I’m kicking my bad habit… because he deserves it… and because maybe it’ll knock some sense into him.
Either way- I’m chuckin’ up the deuces…
Oh my sweet favorite bad habit…
Good luck on your search for the perfect 21 year old girl that wont burn your house down watching you cheat on her. Good luck with that. I’m serious… because I know that’s what you want. I actually mean it. I actually hope you find her… because you my dear Hoarder, are a national treasure.
There’s really only one way to say it. It’s been real. Or thanks? You were a little offended when I high-fived you this morning, but I meant it baby- good job… well done… high five.

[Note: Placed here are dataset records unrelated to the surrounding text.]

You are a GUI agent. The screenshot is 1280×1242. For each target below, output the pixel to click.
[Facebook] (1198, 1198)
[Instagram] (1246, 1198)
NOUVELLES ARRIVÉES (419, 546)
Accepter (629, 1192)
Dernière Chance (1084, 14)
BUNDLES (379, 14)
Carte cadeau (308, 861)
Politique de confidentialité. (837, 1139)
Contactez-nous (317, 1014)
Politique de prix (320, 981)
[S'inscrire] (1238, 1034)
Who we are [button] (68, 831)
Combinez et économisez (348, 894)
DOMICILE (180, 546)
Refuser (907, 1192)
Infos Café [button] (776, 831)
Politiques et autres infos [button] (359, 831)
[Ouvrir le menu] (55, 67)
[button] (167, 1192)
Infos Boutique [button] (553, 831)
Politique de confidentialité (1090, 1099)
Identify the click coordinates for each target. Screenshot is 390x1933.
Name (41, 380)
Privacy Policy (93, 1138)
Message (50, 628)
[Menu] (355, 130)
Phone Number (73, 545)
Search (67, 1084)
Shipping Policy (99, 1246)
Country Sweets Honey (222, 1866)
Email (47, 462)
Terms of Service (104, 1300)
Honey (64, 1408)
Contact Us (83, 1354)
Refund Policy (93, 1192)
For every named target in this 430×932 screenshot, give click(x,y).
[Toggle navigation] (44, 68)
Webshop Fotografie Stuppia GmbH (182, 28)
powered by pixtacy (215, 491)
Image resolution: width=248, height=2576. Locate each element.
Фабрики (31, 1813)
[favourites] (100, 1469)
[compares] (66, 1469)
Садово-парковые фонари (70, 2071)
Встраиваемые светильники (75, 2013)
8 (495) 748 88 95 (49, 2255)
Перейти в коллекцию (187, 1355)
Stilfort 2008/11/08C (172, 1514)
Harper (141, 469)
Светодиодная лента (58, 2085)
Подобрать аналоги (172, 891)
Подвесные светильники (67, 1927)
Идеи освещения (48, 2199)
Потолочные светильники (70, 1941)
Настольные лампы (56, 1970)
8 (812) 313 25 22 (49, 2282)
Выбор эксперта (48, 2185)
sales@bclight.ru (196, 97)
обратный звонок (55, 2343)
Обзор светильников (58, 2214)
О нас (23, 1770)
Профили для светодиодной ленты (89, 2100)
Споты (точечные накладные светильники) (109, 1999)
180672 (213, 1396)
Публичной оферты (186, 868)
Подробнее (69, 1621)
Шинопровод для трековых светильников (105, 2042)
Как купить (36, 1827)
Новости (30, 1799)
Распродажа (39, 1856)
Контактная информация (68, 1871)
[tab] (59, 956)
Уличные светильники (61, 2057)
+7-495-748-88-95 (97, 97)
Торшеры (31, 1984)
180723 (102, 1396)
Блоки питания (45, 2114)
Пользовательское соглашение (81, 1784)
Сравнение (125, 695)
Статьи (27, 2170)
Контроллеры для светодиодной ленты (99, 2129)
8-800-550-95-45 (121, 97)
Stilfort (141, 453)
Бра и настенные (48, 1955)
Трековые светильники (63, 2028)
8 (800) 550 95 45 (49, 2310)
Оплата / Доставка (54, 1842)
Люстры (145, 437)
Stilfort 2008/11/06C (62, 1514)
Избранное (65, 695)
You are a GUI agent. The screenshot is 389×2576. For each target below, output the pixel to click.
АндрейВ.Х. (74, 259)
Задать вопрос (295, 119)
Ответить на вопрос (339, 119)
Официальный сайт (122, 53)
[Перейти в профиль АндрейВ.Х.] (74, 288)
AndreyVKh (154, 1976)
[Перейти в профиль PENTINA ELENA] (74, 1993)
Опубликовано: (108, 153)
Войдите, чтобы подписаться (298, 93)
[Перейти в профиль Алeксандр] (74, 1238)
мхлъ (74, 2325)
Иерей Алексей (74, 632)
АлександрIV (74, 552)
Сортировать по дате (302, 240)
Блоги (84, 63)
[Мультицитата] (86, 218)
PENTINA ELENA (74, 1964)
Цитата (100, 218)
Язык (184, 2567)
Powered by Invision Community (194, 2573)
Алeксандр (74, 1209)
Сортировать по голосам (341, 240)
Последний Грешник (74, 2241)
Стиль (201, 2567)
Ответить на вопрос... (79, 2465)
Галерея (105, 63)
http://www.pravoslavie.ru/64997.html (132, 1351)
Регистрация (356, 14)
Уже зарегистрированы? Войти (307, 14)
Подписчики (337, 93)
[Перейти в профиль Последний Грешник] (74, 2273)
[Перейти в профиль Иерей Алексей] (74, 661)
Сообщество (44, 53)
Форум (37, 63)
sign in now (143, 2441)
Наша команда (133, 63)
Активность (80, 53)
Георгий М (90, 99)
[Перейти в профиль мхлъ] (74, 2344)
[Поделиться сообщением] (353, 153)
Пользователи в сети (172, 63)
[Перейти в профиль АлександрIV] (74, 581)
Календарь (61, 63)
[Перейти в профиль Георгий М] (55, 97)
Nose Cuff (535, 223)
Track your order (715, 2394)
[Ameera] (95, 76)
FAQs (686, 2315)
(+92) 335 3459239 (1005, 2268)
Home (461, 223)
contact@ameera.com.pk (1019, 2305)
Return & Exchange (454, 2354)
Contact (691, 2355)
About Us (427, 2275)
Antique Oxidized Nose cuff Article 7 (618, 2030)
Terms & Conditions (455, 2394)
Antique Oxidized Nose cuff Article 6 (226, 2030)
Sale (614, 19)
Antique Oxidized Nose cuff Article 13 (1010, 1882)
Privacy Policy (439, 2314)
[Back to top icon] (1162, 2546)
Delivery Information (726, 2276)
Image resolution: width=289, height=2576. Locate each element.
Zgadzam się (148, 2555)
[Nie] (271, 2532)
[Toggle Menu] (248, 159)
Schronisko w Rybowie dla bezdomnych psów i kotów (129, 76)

You make me laugh like a teenager and you’re intimidated by me and it’s hot.
One thing occurred to me today and set the last nail in your coffin.
I could get hopelessly hooked on you to the point I can’t see another man in the room.
You watch Jeopardy. You cook. You’re a behind the scenes porn star.
You’re bad for my heart, and just like the nasty cig habit I’m quitting, I’m quitting you.
I’ve loved enough douche bags in my time, and there’s no telling how badly you could hurt me.
I can forgive a lot… but you didn’t eat the cupcake.